This work identifies a novel threat to browser fingerprinting defenses posed by WebAssembly (WASM) obfuscation: attackers can compile JavaScript fingerprinting scripts into WASM binaries to evade source-code–based detection mechanisms. To systematically assess this threat, the authors introduce the first automated pipeline for generating realistic WASM-obfuscated variants of real-world JS fingerprinting scripts and rigorously evaluate the robustness of 12 state-of-the-art academic and commercial fingerprinting defenses. Results show that static, source-code–analysis–based detectors suffer severe degradation—average detection rate drops by 47%—whereas runtime API-interception–based built-in protections (e.g., Chrome’s FingerprintingProtection) maintain 100% effectiveness. This study provides the first quantitative characterization of the “defense gap” introduced by WASM obfuscation, empirically demonstrating the superiority of behavior-level interception over syntax-level detection. The findings offer critical empirical evidence to guide the design of next-generation anti-fingerprinting mechanisms.
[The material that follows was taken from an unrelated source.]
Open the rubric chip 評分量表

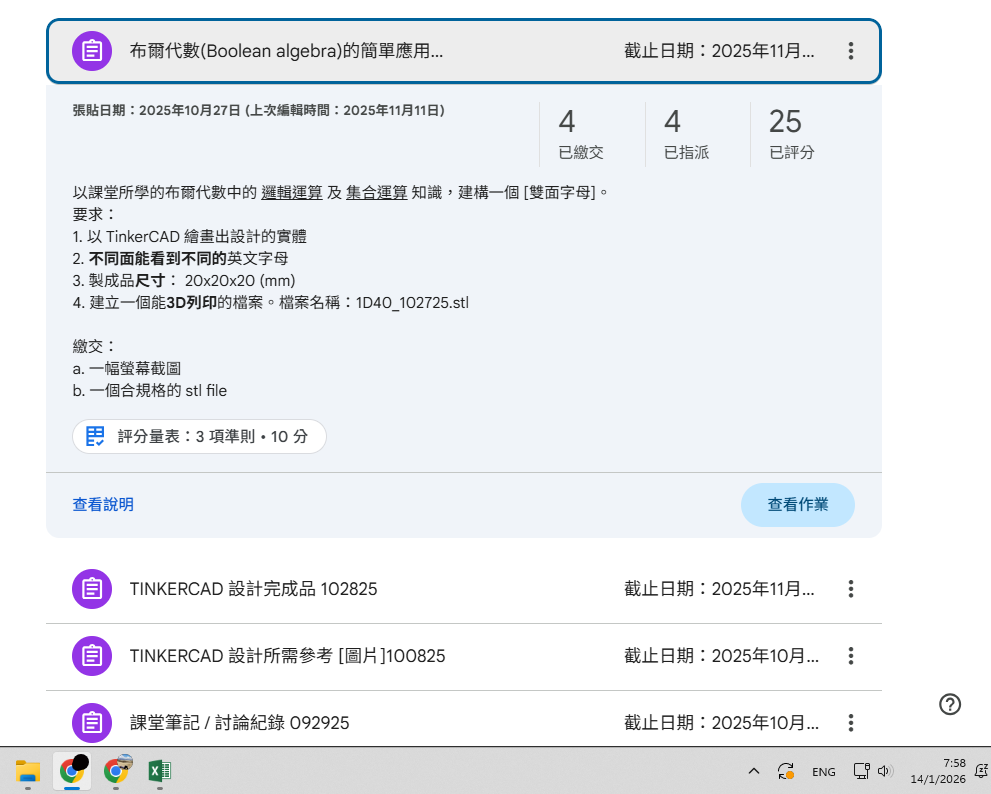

Browser fingerprinting defenses have historically focused on detecting JavaScript(JS)-based tracking techniques. However, the widespread adoption of WebAssembly (WASM) introduces a potential blind spot, as adversaries can convert JS to WASM's low-level binary format to obfuscate malicious logic. This paper presents the first systematic evaluation of how such WASM-based obfuscation impacts the robustness of modern fingerprinting defenses. We develop an automated pipeline that translates real-world JS fingerprinting scripts into functional WASM-obfuscated variants and test them against two classes of defenses: state-of-the-art detectors in research literature and commercial, in-browser tools. Our findings reveal a notable divergence: detectors proposed in the research literature that rely on feature-based analysis of source code show moderate vulnerability, stemming from outdated datasets or a lack of WASM compatibility. In contrast, defenses such as browser extensions and native browser features remained completely effective, as their API-level interception is agnostic to the script's underlying implementation. These results highlight a gap between academic and practical defense strategies and offer insights into strengthening detection approaches against WASM-based obfuscation, while also revealing opportunities for more evasive techniques in future attacks.